I need help. I have a married friend who has been sooo manipulated that he doesn't see it, she's rotten to him, hurts his feelings, has broken him down 2 no self esteem and a fear that w out her, he would b nothing !! She's manipulated him, her own son, and now she's helping him END any friendships he has, including alienating his family, she does not want them talking, if they do, it's only on spkr phone, w her right There coaching him what to say and how to respond, she uses her son as a pawn, only pays as attention to h if she gets attention, otherwise she wants nothing.

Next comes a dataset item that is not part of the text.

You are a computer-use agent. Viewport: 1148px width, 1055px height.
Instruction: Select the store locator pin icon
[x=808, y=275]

To do w him either...the other major factor is that he was sex abused as a child, so manipulation Is not new to him.. I am begging for help, I can't watch Him b destroyed by her, he has been thru enough already...HELP!!! I LOVE hI'm, I can't let her treat him this way anymore...
Submitted: 1 year ago.
Category: Mental Health
Expert:  Dr. Z replied 1 year ago.
*This website DOES NOT constitute treatment and only provides information and advice. For treatment (therapy and/or medications) you must go to a licensed professional in your area. Please note that anything said here is not private or confidential, as this is a public forum.

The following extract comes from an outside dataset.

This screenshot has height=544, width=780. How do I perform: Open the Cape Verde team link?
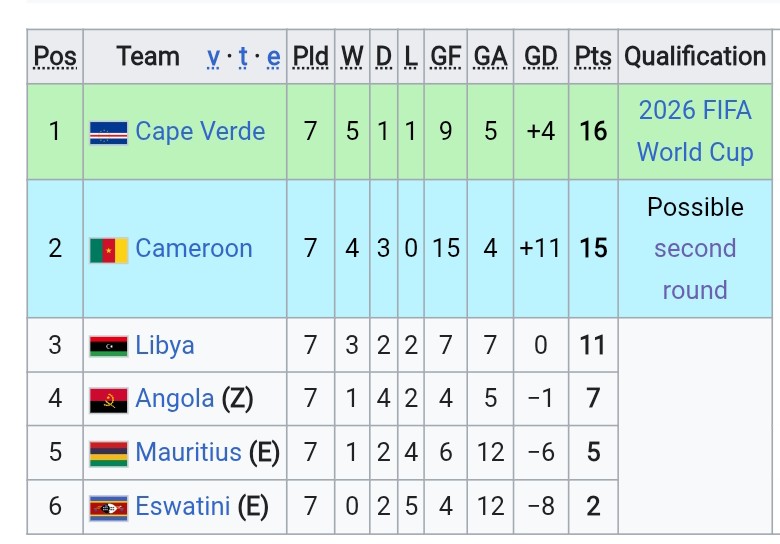(x=200, y=132)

Hello, I am sorry that your friend is having this issue and is in this abusive relationship, I can understand how distressing this can possibly be for him and for you to witness. I would like to ask you a few questions to get a better idea of your situation, so that I can better assist you.
1. How long has this man been married to his current partner?
2. Is your friend willing to listen or even entertain the thought of leaving his current partner?
3. I am sure you have discussed the subject of him leaving her in the past, how has he responded to that?
4. And lastly are you willing to accept the possibility that there may be nothing you can do as the choice to leave his partner rests solely on him? You only have control of your own actions, not his, would that be something for you to accept?